*What the exercise asks*.
Recast the rows below as a numbered list with one line per item, omitting any blank lines.

□ □ □

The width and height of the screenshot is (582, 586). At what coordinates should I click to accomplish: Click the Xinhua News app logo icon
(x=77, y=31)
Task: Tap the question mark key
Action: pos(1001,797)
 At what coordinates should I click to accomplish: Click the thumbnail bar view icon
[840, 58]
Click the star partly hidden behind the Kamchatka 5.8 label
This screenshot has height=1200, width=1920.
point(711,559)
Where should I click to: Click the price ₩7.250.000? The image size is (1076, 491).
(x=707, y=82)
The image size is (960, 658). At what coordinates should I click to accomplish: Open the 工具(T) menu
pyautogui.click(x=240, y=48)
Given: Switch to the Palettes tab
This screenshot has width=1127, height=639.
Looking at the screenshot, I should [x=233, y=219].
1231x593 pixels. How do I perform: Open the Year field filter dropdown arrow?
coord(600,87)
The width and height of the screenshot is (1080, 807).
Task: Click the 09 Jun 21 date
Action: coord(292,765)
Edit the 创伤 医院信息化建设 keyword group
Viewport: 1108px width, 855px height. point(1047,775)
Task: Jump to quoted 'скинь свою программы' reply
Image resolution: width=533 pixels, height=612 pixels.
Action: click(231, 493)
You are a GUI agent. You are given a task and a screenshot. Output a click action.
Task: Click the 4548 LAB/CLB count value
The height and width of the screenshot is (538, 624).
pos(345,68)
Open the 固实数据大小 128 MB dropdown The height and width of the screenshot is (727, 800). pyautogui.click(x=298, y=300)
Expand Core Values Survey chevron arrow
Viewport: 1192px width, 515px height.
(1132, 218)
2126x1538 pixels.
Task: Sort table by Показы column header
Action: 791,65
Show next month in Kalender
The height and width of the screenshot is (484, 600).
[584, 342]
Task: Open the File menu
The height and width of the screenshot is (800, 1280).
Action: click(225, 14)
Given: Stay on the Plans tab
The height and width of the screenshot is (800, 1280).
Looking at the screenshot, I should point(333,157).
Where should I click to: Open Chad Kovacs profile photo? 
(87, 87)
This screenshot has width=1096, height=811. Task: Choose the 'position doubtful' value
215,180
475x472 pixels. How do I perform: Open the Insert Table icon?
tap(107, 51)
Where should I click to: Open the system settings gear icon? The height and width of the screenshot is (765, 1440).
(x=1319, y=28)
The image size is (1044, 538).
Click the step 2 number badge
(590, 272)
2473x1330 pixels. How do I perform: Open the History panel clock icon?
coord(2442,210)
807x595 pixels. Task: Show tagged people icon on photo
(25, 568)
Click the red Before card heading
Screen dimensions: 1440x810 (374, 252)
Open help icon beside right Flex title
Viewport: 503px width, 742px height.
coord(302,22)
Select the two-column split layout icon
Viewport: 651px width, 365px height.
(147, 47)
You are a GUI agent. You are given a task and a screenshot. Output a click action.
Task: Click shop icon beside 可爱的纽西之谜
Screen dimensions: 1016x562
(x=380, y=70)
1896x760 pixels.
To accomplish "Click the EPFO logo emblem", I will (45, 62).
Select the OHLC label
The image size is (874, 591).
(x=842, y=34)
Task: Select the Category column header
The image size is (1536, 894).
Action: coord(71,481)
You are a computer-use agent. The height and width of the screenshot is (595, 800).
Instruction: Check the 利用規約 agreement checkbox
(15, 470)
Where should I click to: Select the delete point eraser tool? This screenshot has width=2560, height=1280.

□ □ □

*Reply*.
1. The width and height of the screenshot is (582, 586). At what coordinates should I click to accomplish: Click the Xinhua News app logo icon
2. (x=77, y=31)
3. Task: Tap the question mark key
4. Action: pos(1001,797)
5.  At what coordinates should I click to accomplish: Click the thumbnail bar view icon
6. [840, 58]
7. Click the star partly hidden behind the Kamchatka 5.8 label
8. This screenshot has height=1200, width=1920.
9. point(711,559)
10. Where should I click to: Click the price ₩7.250.000? The image size is (1076, 491).
11. (x=707, y=82)
12. The image size is (960, 658). At what coordinates should I click to accomplish: Open the 工具(T) menu
13. pyautogui.click(x=240, y=48)
14. Given: Switch to the Palettes tab
15. This screenshot has width=1127, height=639.
16. Looking at the screenshot, I should [x=233, y=219].
17. 1231x593 pixels. How do I perform: Open the Year field filter dropdown arrow?
18. coord(600,87)
19. The width and height of the screenshot is (1080, 807).
20. Task: Click the 09 Jun 21 date
21. Action: coord(292,765)
22. Edit the 创伤 医院信息化建设 keyword group
23. Viewport: 1108px width, 855px height. point(1047,775)
24. Task: Jump to quoted 'скинь свою программы' reply
25. Image resolution: width=533 pixels, height=612 pixels.
26. Action: click(231, 493)
27. You are a GUI agent. You are given a task and a screenshot. Output a click action.
28. Task: Click the 4548 LAB/CLB count value
29. The height and width of the screenshot is (538, 624).
30. pos(345,68)
31. Open the 固实数据大小 128 MB dropdown The height and width of the screenshot is (727, 800). pyautogui.click(x=298, y=300)
32. Expand Core Values Survey chevron arrow
33. Viewport: 1192px width, 515px height.
34. (1132, 218)
35. 2126x1538 pixels.
36. Task: Sort table by Показы column header
37. Action: 791,65
38. Show next month in Kalender
39. The height and width of the screenshot is (484, 600).
40. [584, 342]
41. Task: Open the File menu
42. The height and width of the screenshot is (800, 1280).
43. Action: click(225, 14)
44. Given: Stay on the Plans tab
45. The height and width of the screenshot is (800, 1280).
46. Looking at the screenshot, I should point(333,157).
47. Where should I click to: Open Chad Kovacs profile photo? 
48. (87, 87)
49. This screenshot has width=1096, height=811. Task: Choose the 'position doubtful' value
50. 215,180
51. 475x472 pixels. How do I perform: Open the Insert Table icon?
52. tap(107, 51)
53. Where should I click to: Open the system settings gear icon? The height and width of the screenshot is (765, 1440).
54. (x=1319, y=28)
55. The image size is (1044, 538).
56. Click the step 2 number badge
57. (590, 272)
58. 2473x1330 pixels. How do I perform: Open the History panel clock icon?
59. coord(2442,210)
60. 807x595 pixels. Task: Show tagged people icon on photo
61. (25, 568)
62. Click the red Before card heading
63. Screen dimensions: 1440x810 (374, 252)
64. Open help icon beside right Flex title
65. Viewport: 503px width, 742px height.
66. coord(302,22)
67. Select the two-column split layout icon
68. Viewport: 651px width, 365px height.
69. (147, 47)
70. You are a GUI agent. You are given a task and a screenshot. Output a click action.
71. Task: Click shop icon beside 可爱的纽西之谜
72. Screen dimensions: 1016x562
73. (x=380, y=70)
74. 1896x760 pixels.
75. To accomplish "Click the EPFO logo emblem", I will (45, 62).
76. Select the OHLC label
77. The image size is (874, 591).
78. (x=842, y=34)
79. Task: Select the Category column header
80. The image size is (1536, 894).
81. Action: coord(71,481)
82. You are a computer-use agent. The height and width of the screenshot is (595, 800).
83. Instruction: Check the 利用規約 agreement checkbox
84. (15, 470)
85. Where should I click to: Select the delete point eraser tool? This screenshot has width=2560, height=1280.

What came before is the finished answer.